Welcome | Get started | Dive | Contribute | Topics | Reference | Changes | More

Truncating HTML texts

This document is about the truncate_comment() function, the purpose of which is to summarize a HTML text into a single paragraph. , which is done with the help of BeautifulSoup.

The function was reimplemented in July 2023, triggered by #5039 (Comment with a <base> tag caused Jane to break). In February 2025 we had #5916 (truncate_comment truncates in the middle of a html tag)

This page contains code snippets (lines starting with >>>), which are being tested during our development workflow.

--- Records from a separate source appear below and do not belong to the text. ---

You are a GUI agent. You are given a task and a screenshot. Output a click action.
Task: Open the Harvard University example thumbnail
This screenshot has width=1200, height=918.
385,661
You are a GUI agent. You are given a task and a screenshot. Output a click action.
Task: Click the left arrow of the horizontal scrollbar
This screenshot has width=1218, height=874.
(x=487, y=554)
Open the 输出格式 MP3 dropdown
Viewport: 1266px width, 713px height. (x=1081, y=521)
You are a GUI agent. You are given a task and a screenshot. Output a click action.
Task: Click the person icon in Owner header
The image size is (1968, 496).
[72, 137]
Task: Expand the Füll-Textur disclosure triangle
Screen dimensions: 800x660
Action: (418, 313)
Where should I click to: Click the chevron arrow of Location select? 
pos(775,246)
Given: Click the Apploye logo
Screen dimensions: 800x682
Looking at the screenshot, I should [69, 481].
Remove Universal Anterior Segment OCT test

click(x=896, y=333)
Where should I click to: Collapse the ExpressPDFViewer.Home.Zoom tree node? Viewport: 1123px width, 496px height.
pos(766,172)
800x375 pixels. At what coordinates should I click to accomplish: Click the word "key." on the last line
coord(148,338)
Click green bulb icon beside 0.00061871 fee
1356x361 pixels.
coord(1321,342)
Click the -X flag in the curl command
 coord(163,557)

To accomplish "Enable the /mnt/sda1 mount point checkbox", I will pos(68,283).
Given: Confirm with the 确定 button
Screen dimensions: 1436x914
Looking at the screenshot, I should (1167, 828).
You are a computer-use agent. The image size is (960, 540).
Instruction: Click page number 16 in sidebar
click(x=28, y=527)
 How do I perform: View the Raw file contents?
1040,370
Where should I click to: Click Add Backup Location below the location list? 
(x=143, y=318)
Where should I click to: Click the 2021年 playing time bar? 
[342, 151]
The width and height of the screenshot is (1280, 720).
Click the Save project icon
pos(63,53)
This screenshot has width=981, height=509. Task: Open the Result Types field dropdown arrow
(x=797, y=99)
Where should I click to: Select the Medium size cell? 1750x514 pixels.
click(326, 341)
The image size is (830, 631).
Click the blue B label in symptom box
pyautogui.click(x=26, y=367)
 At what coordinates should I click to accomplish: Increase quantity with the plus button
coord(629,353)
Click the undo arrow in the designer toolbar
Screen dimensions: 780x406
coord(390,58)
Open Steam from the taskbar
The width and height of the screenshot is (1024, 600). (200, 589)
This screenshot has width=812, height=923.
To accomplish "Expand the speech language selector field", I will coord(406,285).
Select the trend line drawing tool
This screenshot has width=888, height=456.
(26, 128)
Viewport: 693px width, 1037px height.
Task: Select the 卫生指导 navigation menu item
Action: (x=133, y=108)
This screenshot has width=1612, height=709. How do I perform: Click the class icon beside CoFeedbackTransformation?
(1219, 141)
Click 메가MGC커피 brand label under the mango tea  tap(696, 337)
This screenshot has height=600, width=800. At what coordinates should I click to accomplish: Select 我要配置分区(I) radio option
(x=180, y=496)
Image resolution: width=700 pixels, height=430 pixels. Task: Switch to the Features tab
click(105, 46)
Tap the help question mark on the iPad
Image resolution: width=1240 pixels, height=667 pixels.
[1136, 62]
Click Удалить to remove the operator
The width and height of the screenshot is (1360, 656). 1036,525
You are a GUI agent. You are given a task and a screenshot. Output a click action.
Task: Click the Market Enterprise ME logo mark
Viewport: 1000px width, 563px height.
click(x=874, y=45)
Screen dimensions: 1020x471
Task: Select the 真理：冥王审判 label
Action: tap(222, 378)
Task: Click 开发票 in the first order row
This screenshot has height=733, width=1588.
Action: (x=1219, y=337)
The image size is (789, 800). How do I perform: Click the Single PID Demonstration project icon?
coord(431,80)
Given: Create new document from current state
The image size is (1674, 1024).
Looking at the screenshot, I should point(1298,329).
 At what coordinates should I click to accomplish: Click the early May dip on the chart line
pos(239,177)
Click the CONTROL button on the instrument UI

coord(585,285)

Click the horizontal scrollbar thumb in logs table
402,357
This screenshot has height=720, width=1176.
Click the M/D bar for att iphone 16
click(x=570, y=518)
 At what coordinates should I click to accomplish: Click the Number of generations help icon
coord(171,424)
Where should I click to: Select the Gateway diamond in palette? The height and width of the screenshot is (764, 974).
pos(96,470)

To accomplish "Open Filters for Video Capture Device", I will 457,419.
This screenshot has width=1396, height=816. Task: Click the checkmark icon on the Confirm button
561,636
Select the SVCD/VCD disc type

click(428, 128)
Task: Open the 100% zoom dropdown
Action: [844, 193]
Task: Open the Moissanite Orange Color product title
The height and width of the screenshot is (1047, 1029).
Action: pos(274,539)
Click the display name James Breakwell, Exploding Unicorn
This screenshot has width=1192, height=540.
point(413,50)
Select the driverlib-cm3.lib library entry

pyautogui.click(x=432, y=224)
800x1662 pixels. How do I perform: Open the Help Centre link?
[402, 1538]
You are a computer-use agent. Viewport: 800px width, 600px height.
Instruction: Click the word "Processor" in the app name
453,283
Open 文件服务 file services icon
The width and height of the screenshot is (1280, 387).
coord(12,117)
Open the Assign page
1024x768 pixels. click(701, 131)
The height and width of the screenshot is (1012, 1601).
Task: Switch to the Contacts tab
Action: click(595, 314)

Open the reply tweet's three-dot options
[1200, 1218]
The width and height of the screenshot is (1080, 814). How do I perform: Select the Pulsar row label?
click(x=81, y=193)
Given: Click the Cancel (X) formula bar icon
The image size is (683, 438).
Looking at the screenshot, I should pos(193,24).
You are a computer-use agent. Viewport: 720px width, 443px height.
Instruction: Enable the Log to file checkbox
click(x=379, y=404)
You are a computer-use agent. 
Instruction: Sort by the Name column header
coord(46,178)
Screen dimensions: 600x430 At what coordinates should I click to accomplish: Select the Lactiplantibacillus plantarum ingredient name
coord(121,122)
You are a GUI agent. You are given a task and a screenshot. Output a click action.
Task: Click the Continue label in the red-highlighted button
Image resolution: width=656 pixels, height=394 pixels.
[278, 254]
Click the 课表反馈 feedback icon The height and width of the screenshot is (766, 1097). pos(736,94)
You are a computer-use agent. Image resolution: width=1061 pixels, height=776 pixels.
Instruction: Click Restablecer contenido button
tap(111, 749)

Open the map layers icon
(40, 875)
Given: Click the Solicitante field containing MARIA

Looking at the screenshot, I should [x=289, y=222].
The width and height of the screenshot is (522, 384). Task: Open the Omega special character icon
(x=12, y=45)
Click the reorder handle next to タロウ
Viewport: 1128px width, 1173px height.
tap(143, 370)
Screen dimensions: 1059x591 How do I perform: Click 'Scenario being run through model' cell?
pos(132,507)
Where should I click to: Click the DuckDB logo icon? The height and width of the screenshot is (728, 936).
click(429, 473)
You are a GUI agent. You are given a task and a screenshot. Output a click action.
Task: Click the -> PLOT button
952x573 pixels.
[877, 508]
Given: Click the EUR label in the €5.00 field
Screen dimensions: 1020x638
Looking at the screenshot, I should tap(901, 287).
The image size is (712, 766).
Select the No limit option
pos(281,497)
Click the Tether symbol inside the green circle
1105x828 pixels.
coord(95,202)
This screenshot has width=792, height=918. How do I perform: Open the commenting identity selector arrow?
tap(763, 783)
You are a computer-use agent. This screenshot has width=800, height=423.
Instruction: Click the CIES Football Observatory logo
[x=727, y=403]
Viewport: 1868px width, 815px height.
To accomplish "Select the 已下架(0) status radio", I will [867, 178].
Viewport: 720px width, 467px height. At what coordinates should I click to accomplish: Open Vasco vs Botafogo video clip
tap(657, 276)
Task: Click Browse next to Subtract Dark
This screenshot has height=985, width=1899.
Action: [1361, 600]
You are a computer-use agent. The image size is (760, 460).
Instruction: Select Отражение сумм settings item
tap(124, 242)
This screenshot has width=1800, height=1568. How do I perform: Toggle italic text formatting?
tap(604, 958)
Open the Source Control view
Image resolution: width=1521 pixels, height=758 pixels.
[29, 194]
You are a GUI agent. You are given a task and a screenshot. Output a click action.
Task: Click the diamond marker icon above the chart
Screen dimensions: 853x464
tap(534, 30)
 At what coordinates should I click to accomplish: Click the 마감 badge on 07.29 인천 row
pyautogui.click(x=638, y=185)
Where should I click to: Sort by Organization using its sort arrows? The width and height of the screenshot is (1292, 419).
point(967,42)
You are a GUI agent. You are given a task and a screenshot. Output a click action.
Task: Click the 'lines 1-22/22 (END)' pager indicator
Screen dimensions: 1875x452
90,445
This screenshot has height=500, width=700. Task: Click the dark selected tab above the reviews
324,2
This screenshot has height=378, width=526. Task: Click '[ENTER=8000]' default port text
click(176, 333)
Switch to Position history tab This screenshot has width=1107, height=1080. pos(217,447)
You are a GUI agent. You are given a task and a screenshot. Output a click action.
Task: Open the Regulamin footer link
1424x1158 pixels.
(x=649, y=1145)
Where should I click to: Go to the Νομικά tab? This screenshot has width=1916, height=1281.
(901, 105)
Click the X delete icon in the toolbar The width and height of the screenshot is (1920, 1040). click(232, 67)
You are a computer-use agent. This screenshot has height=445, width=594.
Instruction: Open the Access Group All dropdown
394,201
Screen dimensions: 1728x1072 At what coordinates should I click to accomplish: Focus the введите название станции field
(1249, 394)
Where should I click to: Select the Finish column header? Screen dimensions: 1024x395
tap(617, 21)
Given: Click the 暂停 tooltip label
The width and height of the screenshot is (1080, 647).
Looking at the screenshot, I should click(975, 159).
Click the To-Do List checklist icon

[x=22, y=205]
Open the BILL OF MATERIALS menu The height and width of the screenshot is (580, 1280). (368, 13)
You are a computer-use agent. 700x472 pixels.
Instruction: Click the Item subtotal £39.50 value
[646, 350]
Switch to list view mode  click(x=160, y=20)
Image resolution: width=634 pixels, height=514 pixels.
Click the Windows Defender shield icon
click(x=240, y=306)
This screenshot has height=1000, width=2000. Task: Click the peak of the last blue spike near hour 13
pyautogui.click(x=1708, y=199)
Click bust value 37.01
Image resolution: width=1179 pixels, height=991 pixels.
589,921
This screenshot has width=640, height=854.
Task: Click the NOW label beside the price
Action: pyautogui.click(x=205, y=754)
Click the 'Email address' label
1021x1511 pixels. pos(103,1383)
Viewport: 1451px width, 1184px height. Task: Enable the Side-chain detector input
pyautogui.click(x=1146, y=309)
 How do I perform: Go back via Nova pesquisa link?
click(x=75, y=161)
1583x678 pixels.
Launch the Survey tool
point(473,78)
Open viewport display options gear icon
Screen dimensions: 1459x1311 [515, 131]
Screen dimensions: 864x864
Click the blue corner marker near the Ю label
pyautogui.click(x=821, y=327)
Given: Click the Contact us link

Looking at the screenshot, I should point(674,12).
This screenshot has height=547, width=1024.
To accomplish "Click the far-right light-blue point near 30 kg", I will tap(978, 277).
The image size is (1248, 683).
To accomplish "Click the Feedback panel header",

The following snippet initializes the demo project used throughout this page.

>>> from lino.utils.soup import truncate_comment as tc
>>> from lino.utils.soup import sanitize

Examples

>>> pasted = """<h1 style="color: #5e9ca0;">Styled comment
... <span style="color: #2b2301;">pasted from word!</span> </h1>"""
>>> print(tc(pasted))
...
Styled comment
<span style="color: #2b2301;">pasted from word!</span>
>>> print(tc(pasted, 17))
...
Styled comment
<span style="color: #2b2301;">pa...</span>

The first image remains but we enforce our style.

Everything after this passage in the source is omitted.